Hey there. Can I ask if you know of any sites like this one (single parent dating) where I can meet other people to talk about single parent dating?
Cheers

Gruntled said...

Ah, Ron, that is wonderfully helpful. Do you see Zoroastrianism in Mere Christianity and Lewis' other Christian apologetics, or is it only in the myth cycle?

Charlotte said...

I'd certainly pay to hear Tolkein and C.S. Lewis having at it, although I'm always inclined to think that what writers created is going to be richer than what they say about what they wrote. What I really want somebody to produce -- with all the wonderful special effects now possible -- is a Glastonbury trilogy, with Celtic mythology, Joseph of Arimathea, the Holy Grail, Arthur, Merlin et al. As a side note, I wish the single moms well in their quest.

Gruntled said...

Yeah, and then Arthur and Aragorn and Aslan could mix it up ... :)

Anonymous said...

Brings a whole new meaning to the idea of mixed metaphors.

thisniss said...

Well, it's not a film mashup, but there is a pretty bad photoshop graphic, attached to a pretty decent article on the Tolkien-Lewis friendship, here [site pass or subscription required].

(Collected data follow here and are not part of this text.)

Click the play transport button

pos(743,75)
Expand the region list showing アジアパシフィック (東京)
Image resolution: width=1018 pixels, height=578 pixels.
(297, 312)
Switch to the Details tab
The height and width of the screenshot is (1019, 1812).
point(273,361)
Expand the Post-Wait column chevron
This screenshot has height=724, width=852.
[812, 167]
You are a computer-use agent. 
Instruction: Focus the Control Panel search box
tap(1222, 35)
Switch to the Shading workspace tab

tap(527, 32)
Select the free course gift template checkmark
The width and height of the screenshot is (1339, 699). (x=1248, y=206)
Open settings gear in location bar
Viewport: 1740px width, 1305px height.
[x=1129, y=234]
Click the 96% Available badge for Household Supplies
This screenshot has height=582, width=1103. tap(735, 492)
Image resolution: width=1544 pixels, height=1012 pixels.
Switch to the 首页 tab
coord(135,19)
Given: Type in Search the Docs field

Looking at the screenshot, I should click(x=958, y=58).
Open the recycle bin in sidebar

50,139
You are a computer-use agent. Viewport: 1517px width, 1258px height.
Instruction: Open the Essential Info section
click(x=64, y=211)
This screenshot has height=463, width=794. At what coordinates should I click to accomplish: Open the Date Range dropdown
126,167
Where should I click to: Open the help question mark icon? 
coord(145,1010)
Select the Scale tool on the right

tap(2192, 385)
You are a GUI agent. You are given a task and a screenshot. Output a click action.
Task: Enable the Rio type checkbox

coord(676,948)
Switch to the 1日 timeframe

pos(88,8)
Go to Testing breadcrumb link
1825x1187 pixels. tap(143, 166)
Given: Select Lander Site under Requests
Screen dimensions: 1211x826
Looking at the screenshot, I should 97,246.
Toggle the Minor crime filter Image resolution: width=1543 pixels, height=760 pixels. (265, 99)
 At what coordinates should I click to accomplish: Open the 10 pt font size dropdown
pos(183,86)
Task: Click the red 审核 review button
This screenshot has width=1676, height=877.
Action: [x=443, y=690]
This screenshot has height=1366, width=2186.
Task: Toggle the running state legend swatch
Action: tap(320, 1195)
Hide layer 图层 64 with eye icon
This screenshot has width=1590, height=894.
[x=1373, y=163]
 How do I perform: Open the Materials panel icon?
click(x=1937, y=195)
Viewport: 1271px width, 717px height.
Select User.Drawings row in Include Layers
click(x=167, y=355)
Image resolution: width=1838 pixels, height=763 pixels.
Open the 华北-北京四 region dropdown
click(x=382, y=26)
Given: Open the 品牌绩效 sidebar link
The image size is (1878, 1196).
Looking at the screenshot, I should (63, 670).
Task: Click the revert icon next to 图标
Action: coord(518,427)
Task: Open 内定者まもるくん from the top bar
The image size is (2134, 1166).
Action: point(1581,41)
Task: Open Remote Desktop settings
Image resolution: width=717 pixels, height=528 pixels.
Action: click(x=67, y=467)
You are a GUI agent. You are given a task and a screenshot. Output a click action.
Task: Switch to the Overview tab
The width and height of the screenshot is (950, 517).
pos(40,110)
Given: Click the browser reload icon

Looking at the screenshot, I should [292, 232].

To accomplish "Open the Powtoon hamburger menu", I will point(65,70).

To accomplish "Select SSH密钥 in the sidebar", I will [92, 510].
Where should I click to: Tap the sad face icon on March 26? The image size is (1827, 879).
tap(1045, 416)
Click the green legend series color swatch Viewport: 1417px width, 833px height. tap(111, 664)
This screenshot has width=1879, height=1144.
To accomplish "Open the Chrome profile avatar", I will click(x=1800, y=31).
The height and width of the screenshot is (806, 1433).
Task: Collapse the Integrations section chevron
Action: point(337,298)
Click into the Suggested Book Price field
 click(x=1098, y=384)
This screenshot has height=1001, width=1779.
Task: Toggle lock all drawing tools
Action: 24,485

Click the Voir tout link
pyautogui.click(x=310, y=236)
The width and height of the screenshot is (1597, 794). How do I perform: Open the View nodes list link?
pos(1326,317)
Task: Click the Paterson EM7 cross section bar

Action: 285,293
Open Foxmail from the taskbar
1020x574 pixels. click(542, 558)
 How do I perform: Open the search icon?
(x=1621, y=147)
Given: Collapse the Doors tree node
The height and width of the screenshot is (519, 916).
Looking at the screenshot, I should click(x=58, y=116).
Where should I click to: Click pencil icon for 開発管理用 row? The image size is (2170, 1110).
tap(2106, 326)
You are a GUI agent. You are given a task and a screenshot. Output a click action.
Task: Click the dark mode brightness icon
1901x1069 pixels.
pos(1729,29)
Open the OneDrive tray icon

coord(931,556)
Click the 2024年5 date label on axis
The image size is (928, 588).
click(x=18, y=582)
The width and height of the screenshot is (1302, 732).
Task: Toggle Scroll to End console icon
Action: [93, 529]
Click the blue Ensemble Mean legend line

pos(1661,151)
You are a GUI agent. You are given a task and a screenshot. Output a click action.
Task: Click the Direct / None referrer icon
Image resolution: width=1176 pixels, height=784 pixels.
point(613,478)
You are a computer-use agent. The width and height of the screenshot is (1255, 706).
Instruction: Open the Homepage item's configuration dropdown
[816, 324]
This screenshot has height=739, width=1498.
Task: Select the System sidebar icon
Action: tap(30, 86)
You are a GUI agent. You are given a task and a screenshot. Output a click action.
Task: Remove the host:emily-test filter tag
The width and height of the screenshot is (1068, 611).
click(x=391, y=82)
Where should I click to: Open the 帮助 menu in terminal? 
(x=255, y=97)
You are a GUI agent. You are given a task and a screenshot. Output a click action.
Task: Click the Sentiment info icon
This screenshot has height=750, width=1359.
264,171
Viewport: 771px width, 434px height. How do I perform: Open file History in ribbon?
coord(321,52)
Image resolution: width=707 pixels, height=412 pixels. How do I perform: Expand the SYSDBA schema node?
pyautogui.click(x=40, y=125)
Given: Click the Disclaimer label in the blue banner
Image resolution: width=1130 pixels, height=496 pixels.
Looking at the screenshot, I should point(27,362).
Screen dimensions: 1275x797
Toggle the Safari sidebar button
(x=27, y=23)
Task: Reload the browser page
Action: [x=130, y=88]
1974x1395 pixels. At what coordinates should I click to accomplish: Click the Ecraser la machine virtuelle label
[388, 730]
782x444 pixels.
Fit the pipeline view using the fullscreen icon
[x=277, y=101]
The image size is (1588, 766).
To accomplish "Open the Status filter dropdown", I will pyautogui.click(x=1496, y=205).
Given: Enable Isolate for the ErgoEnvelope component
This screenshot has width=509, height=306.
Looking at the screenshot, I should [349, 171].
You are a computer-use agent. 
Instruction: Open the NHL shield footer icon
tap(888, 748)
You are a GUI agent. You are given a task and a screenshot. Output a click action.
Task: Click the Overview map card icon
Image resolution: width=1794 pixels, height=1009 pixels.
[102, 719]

Wow, 2003. I can't remember where I put my car keys earlier today, but a two-year old Salon article sticks in my mind. Priorities...

Gruntled said...

Thank you, that is a good piece. And Lewis as Treebeard is wonderful.

thisniss said...

I imagine everyone's seen this by now, but just in case: "Lazy Sunday" (The Chronicles of Narnia rap). My husband and I think this is the funniest thing SNL has done for years, but maybe it's a generational thing? At any rate, I can only imagine that this is exactly what C.S. Lewis had in mind when he first penned The Lion, The Witch, and the Wardrobe.